Let $\pmb{\beta}_u$ be the age effect for the $u$th combination of the 'by' variables. With an SVD prior,
\begin{equation}
  \pmb{\beta}_u^{(m)} = \pmb{F}^{(m)} \pmb{\alpha}_u^{(m)} + \pmb{g}^{(m)}, \quad u = 1, \cdots, U_m
\end{equation}
where $\pmb{F}^{(m)}$ is a $V_m \times K_m$ matrix, and $\pmb{g}^{(m)}$ is a vector with $V_m$ elements, both derived from a singular value decomposition (SVD) of an external dataset of age-specific values for all sexes/genders combined. The construction of $\pmb{F}^{(m)}$ and $\pmb{g}^{(m)}$ is described in Appendix \@ref(app:svd).
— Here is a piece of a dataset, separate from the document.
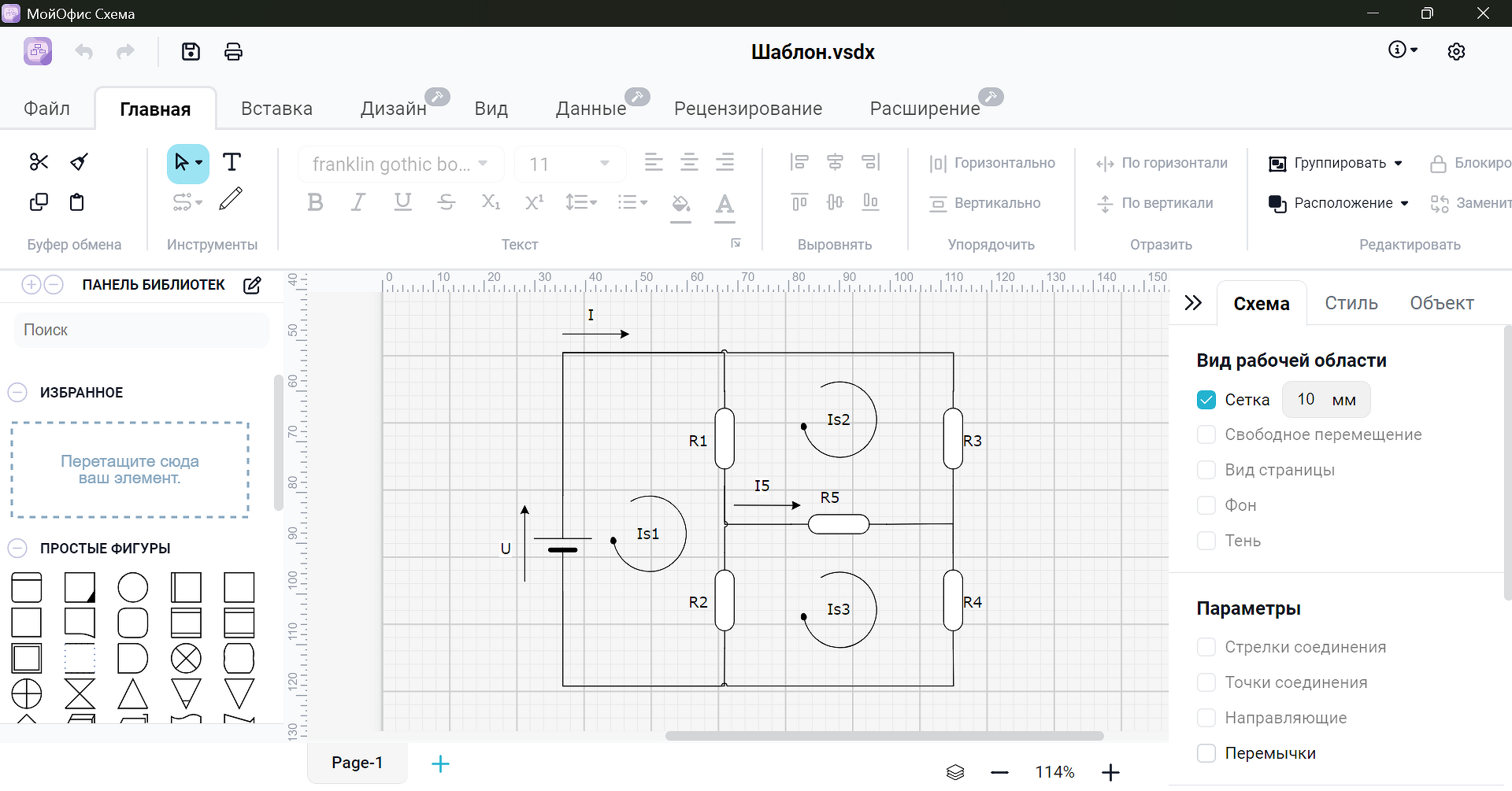Click the Cut scissors icon

tap(39, 162)
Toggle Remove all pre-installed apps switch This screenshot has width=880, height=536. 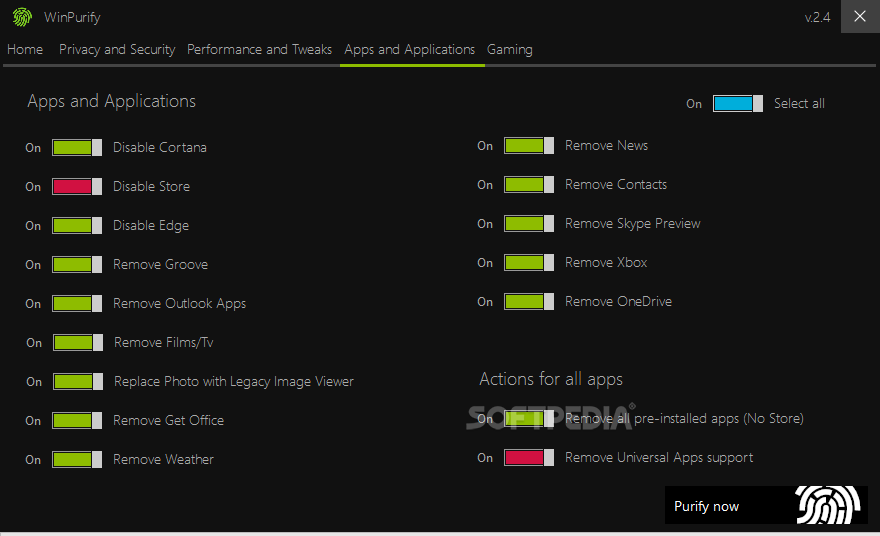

The centering and scaling used in the construction allow use of the simple prior
\begin{equation}
  \alpha_{u,k}^{(m)} \sim \text{N}(0, 1), \quad u = 1, \cdots, U_m, k = 1, \cdots, K_m.
\end{equation}

**Joint model of age and sex/gender**

In the joint model, vector $\pmb{\beta}_u$ represents the interaction between age and sex/gender for the $u$th combination of the 'by' variables. Matrix $\pmb{F}^{(m)}$ and vector $\pmb{g}^{(m)}$ are calculated from data that separate sexes/genders. The model is otherwise unchanged.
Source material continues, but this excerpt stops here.